Published on 8 June 2025

Lmao Anthropic getting exposed.

First page of Reddit's lawsuit against Anthropic.

Anthropic got caught red-handed stealing data.

Oh boy. It looks like Anthropic’s "holier-than-thou" act has finally run into a wall. Just a couple of weeks after they were patting themselves on the back for Claude 4, Reddit dropped a lawsuit that is as blunt as it is damning. And frankly, it’s 100% correct.

For years, Anthropic has been insufferable about its commitment to safety, honesty, and ethics. They even registered as a "Public Benefit Corporation," which legally means they're supposed to care about more than just money. How does secretly stealing data, after promising to stop, serve the public's best interest? It seems they only care about the "benefit" part when it benefits their own pockets. They aren't just as bad as the others. They're worse, precisely because they are massive hypocrites.

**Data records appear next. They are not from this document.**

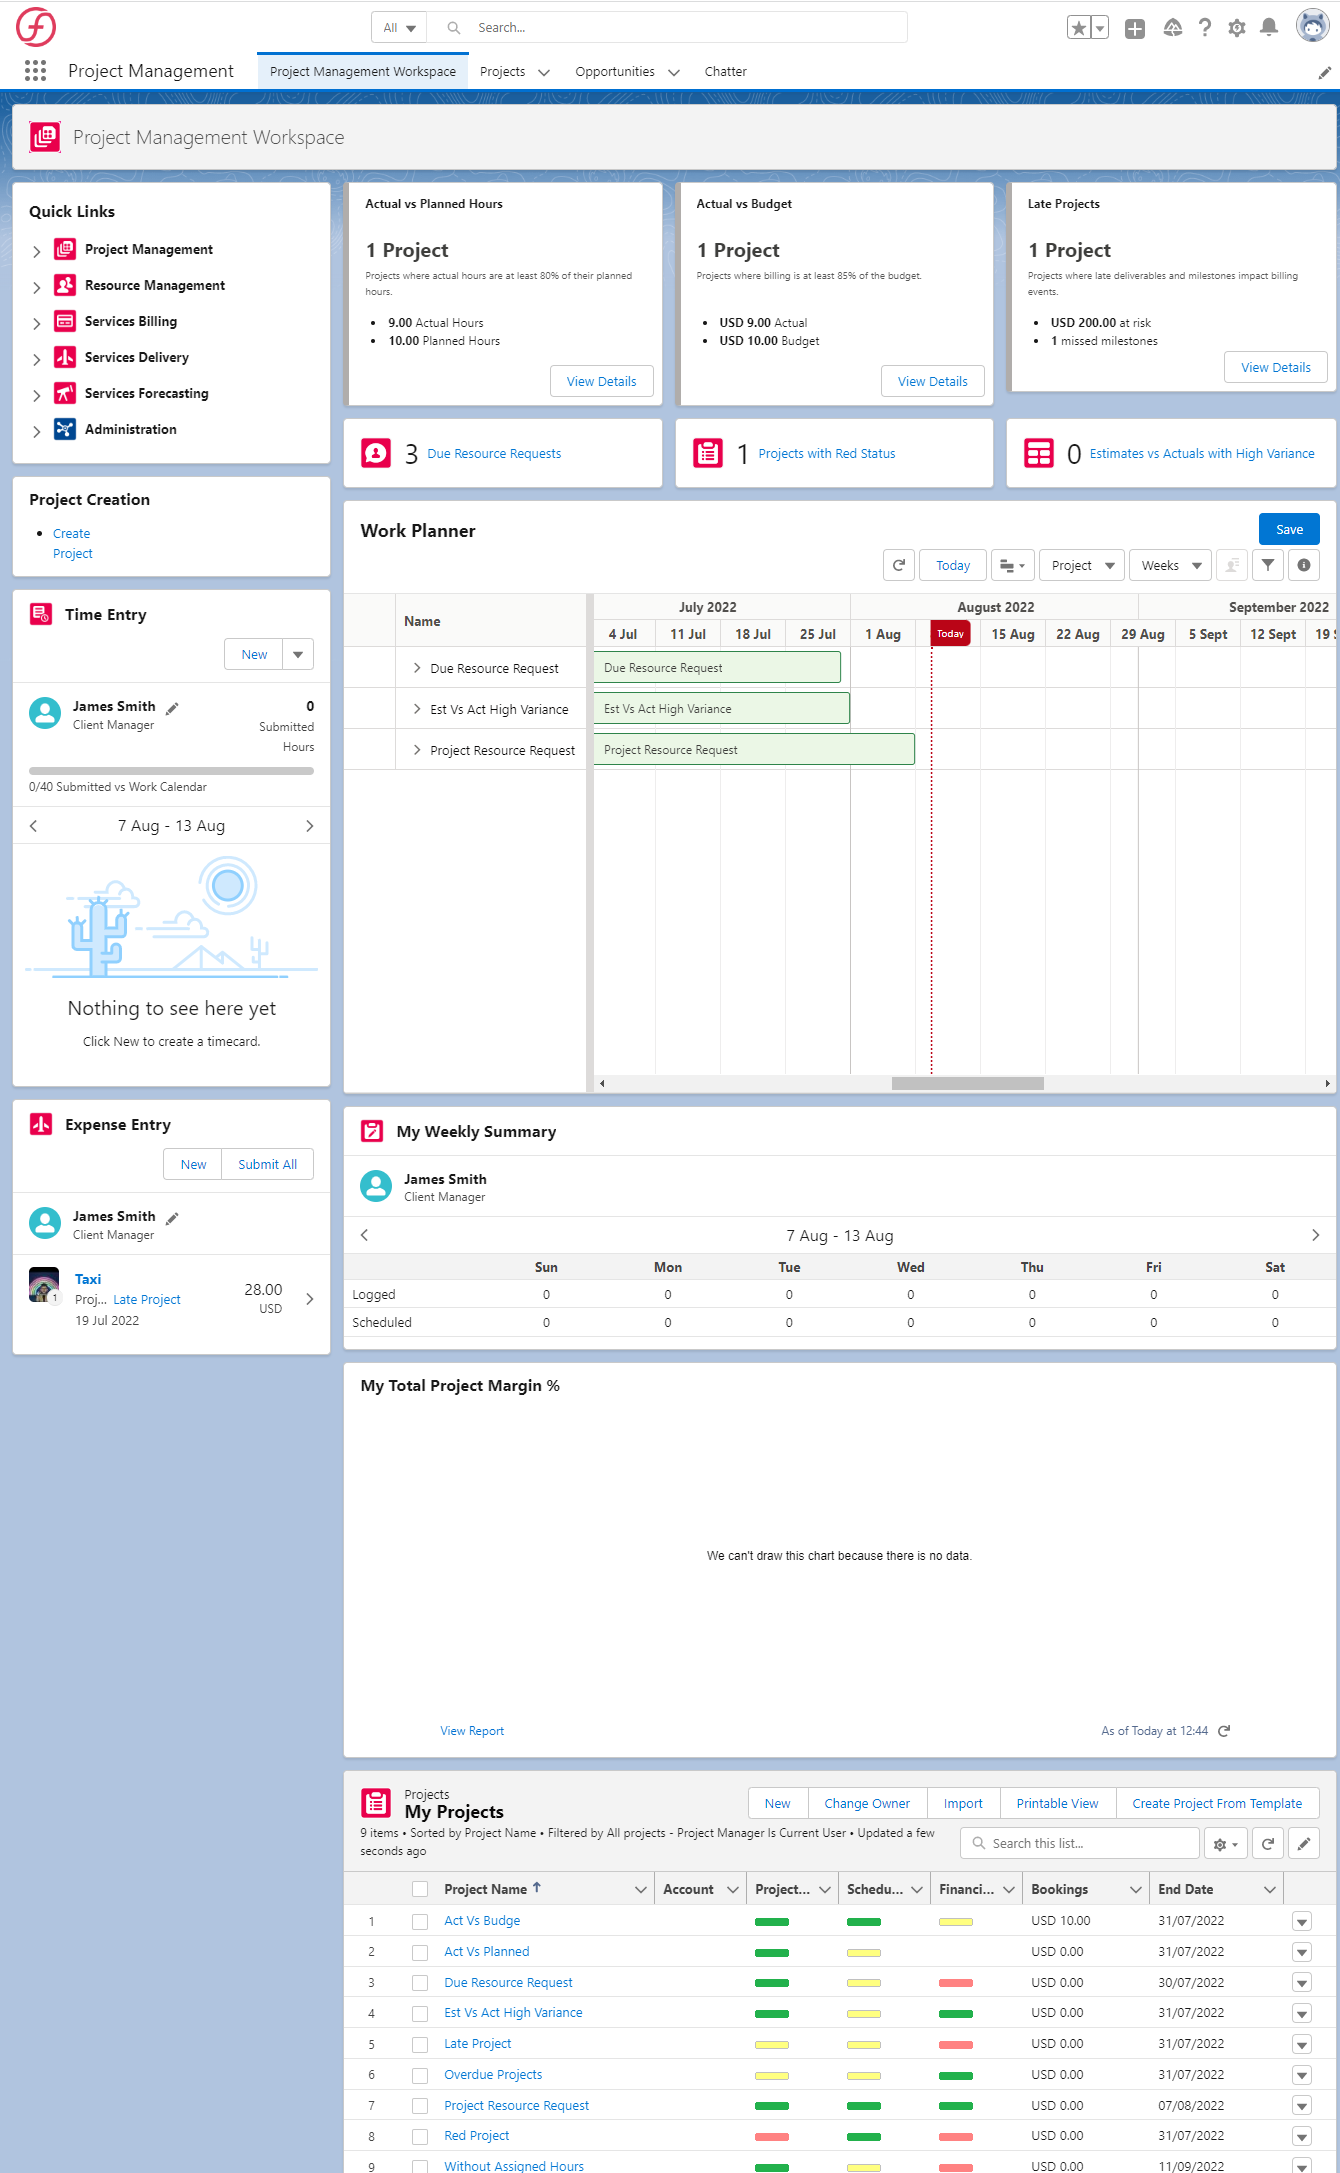
Task: Click the Work Planner refresh icon
Action: tap(898, 566)
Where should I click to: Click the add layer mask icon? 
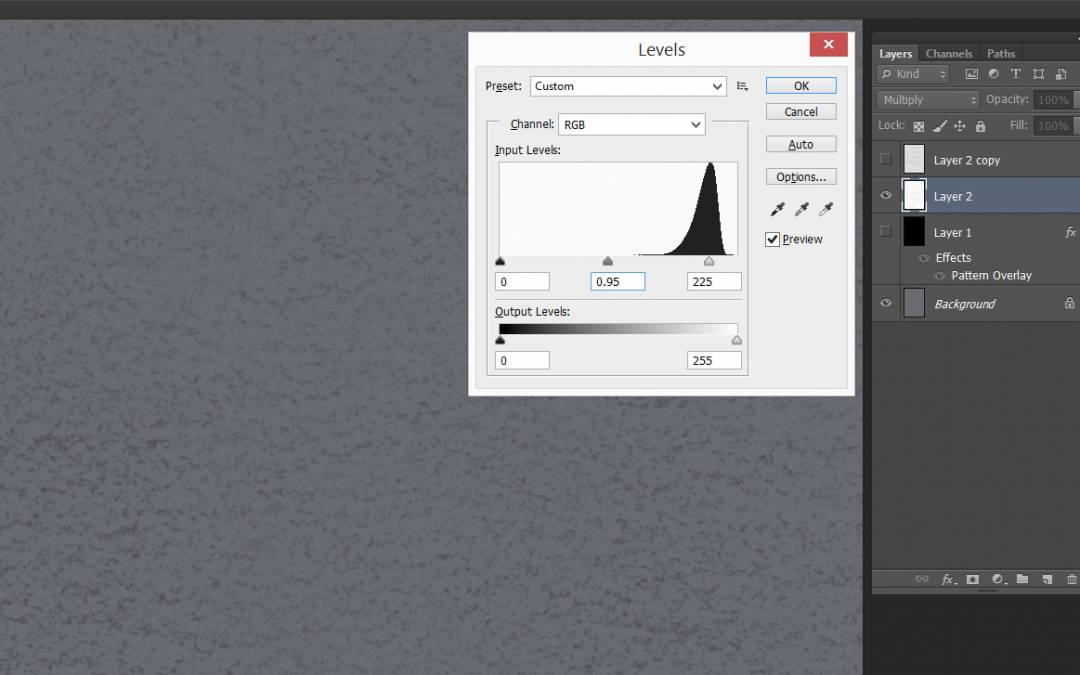[x=972, y=579]
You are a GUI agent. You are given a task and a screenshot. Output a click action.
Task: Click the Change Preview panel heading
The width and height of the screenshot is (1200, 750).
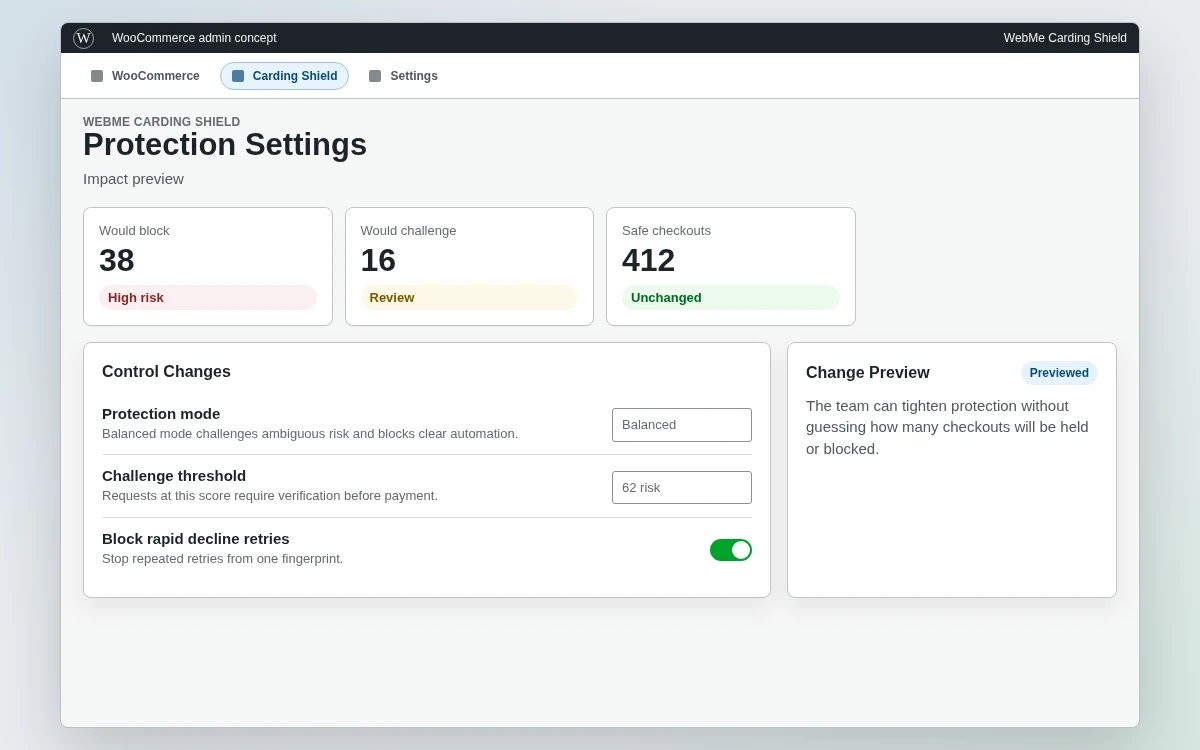[868, 373]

Let's get straight to the lawsuit. Reddit caught their bots scraping its site more than 100,000 times. This was after Anthropic had already agreed to stop about a year ago. One hundred thousand times! There are no excuses. That is a deliberate, systematic effort to crawl and steal a constant stream of data.

So, what was Anthropic's brave reply to getting caught red-handed? A statement that reeks of corporate lawyers: “we disagree with Reddit’s claims, and we will defend ourselves vigorously.”

Hmm. You "disagree"? Does that mean you didn't do it, Anthropic? No, of course not. "Disagree" is the word you use when you know for a fact you did it and got caught.

And this isn't some one-off mistake. It's a pattern. Last year, music publishers like Universal sued them for the exact same thing, hoovering up copyrighted song lyrics to feed Claude. This is just who they are.

Anthropic had a clear choice. They could follow their competitors, Google and OpenAI, who sat down with Reddit and wrote a check for around $60 million for a legitimate data license. But when Anthropic saw that price tag, they must have decided it was time to hoist the Jolly Roger. 'Yarr, ahoy matey!' they probably said, deciding it was cheaper to just plunder the data and hope their ship was fast enough to get away with the loot.

They thought they could get away with it by banking on their "fair use" BS they've been trying for years. Their argument is a convenient legal fantasy: they claim they aren't copying the data, just "learning" from it to create something "transformative".

Yeah, the billions dollars company is advocating for "fair use" which actually translate to = They want a free and open internet so they can feed their own closed, proprietary AI model with free data. Then they turn around and charge everyone for access to that product.

Who is seriously going to look at this and think, "Yes, Anthropic is clearly in the right here"? They lied to Reddit. They have a history of scraping content without consent. They "advocate" for free data while virtue signaling and being the most pretentious company in the entire generative AI bubble.

The moral of the story is simple. Big corporations aren't your friends. It's your data and your money that they care about, no matter what they claim. All the companies involved in this space sucks, but I do hope Anthropic gets the big kick in the arse it deserves for this one.